I just had the most beautiful conversation with my now 13-year old son. (Yes, that’s him, pictured, at age 4, handing me his “hand-print bouquet” at his preschool’s Mother’s Day Tea. Be still my heart!)
Yesterday was his birthday. He’s my Ephipany child and every year he embraces that identity on a new and deeper level. Of course, like most good epiphanies, we have to travel quite a ways before all is revealed, but the outcome is always worth the trip.
My sweet child, who was born to entertain, to turn everything into a pun, to play music and games and pranks, has kept all his emotions close to the vest since his father left. Even the day, the moment, when it happened – when I temporarily forgot how to breathe, while listening to my older son beg his dad not to go – my youngest looked at me flatly and said, “If he wants to go, let him go.”
Today, we were arguing over something ridiculous, although, even if the subject were something truly important, it wouldn’t have mattered. Once we’d worn each other out, we discovered we weren’t really mad at all – we were sad and both missing the one who left us. I realized this first and began apologizing for my misdirected anger, in addition to crying and then apologizing about crying, because it’s not fair for me to burden him with tears that he didn’t cause. Soon he was adding his own tears and apologies, as our argument became a conversation, and his irritation with me turned into empathy.

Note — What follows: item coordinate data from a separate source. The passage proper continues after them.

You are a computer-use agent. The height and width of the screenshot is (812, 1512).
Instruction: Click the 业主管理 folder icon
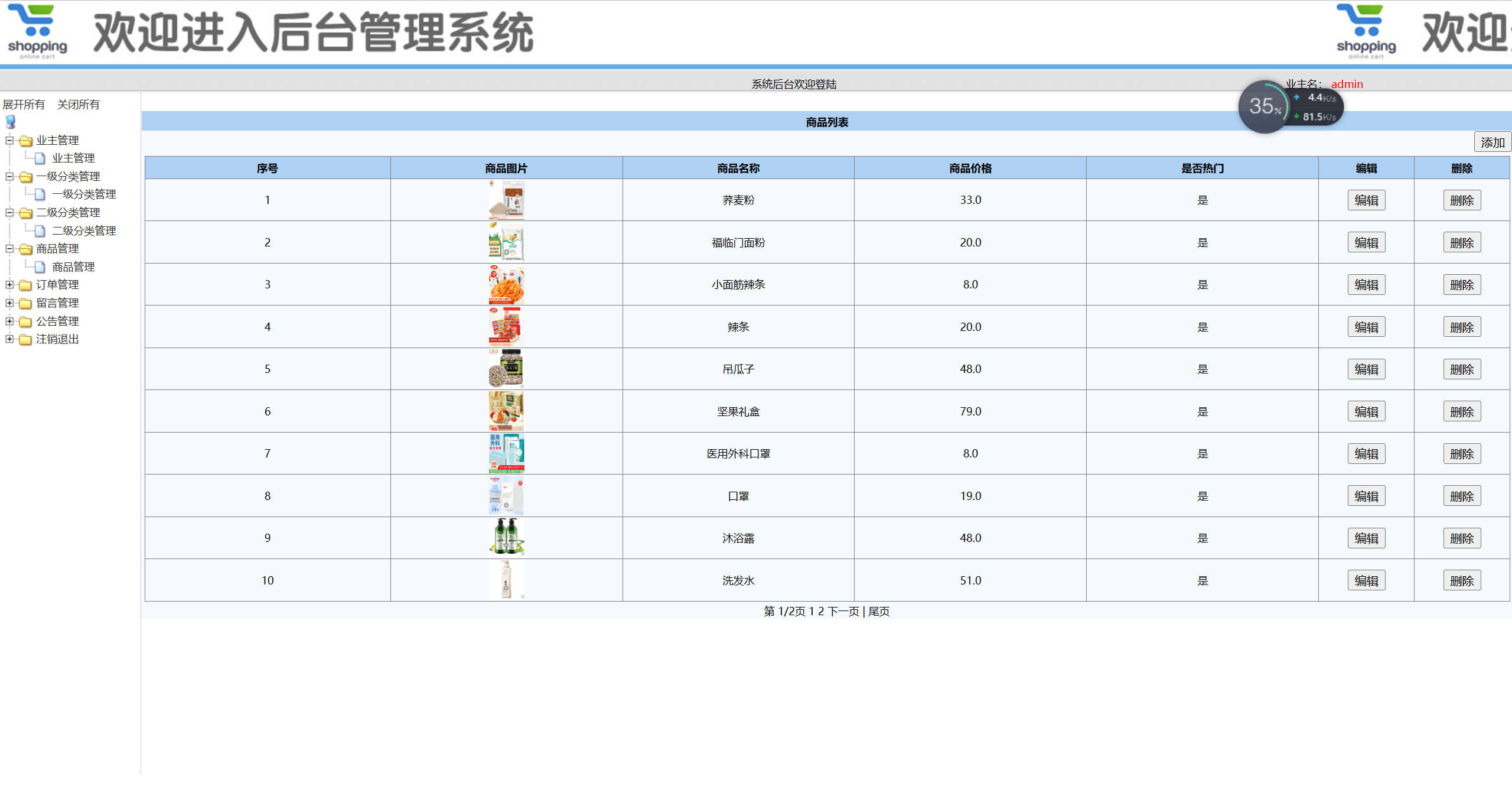25,141
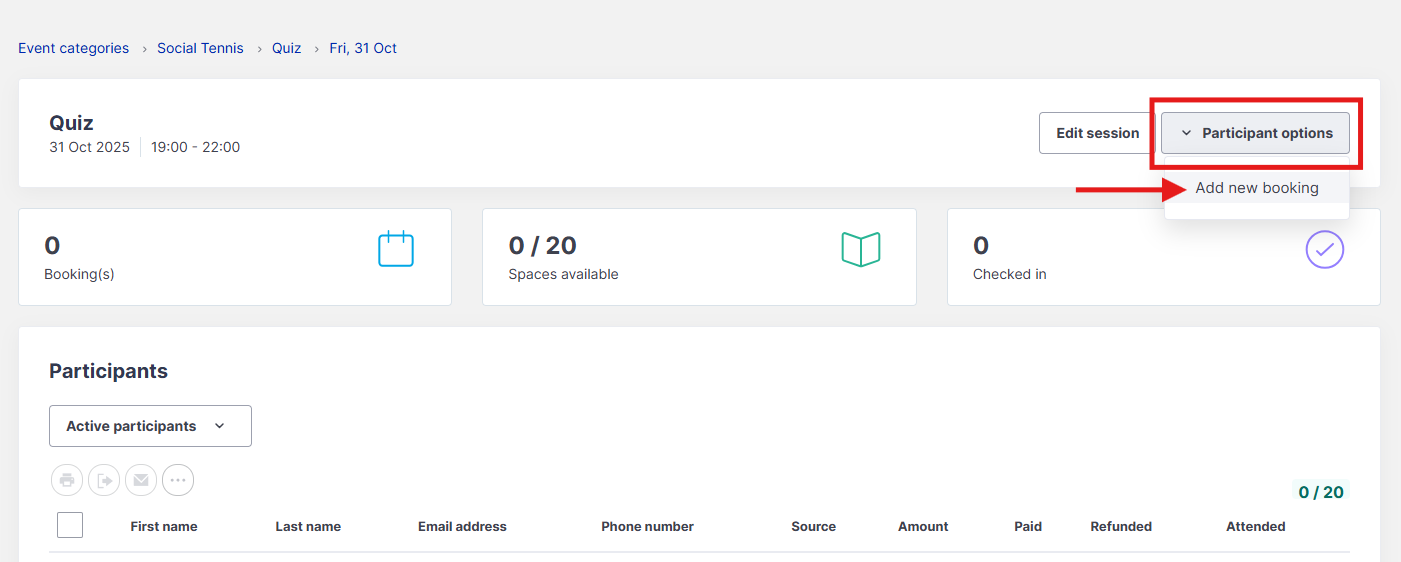Click the export participants icon
Screen dimensions: 1401x562
point(104,480)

Both of my boys seem unaware of how far they’ve come in the last three-and-a-half months, but I see it as clearly as I see their broadening shoulders and the beginnings of their beards. Perhaps it’s because I hold them so much closer now – something I might not have done if life hadn’t changed and my focus remained on the less endearing qualities that come with the teenage years. As tempting as it is to complain about life as a single parent, while my husband is off simply being single, I know I got the better part of this painfully raw deal.

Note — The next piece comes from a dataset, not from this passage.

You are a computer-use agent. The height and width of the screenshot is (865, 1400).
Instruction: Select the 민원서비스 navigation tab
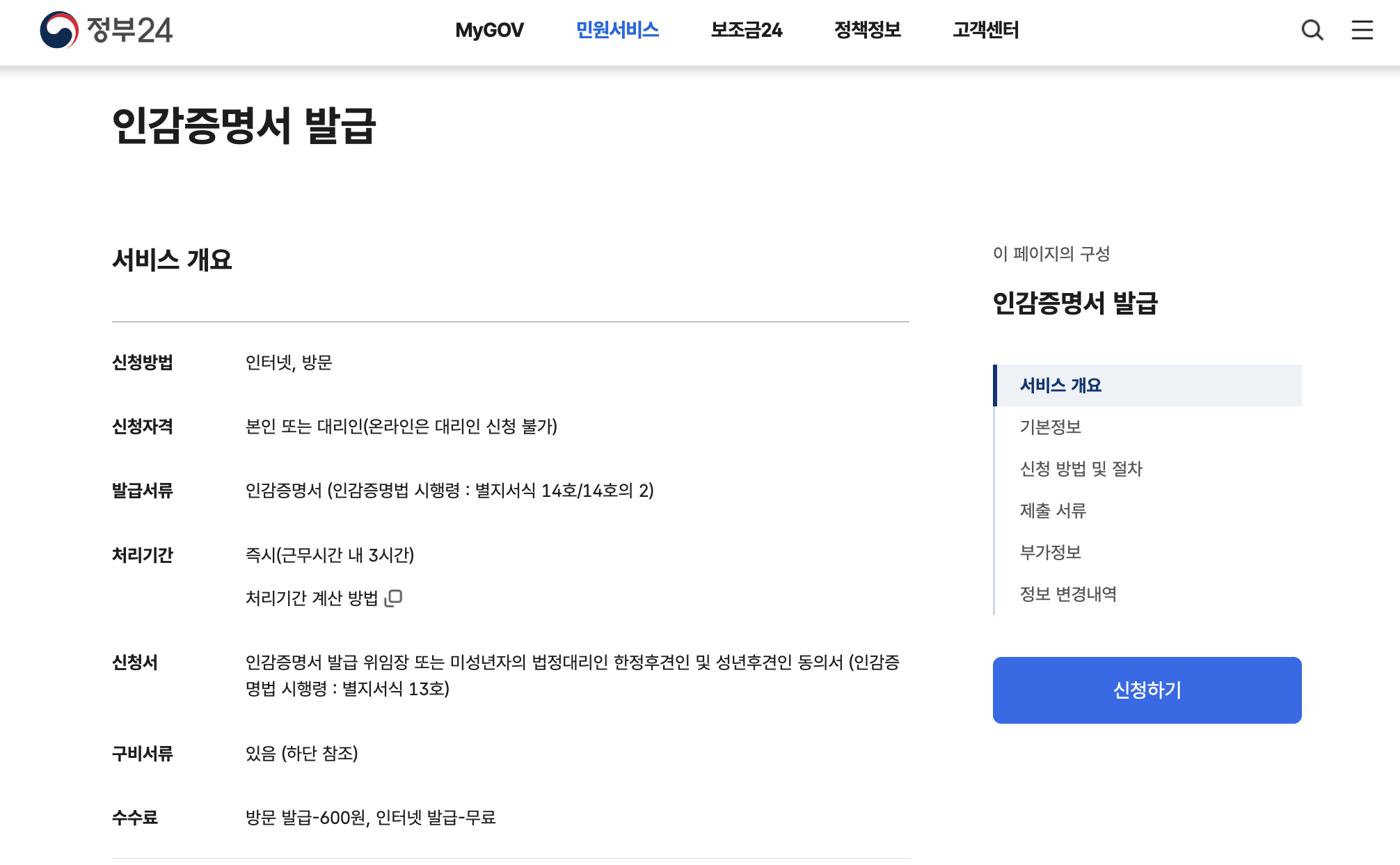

This afternoon, I started to draft an email to my husband, because it’s still my first instinct to share our children’s milestones and moments, like this one, that I’m privileged to see and he is missing. But I stopped myself and deleted the email, the way I’ve done countless times since he left, because I don’t need an epiphany to realize if he wanted to see these kinds of moments or share in the joy of raising these boys, he would have stayed. I’ll just never understand it.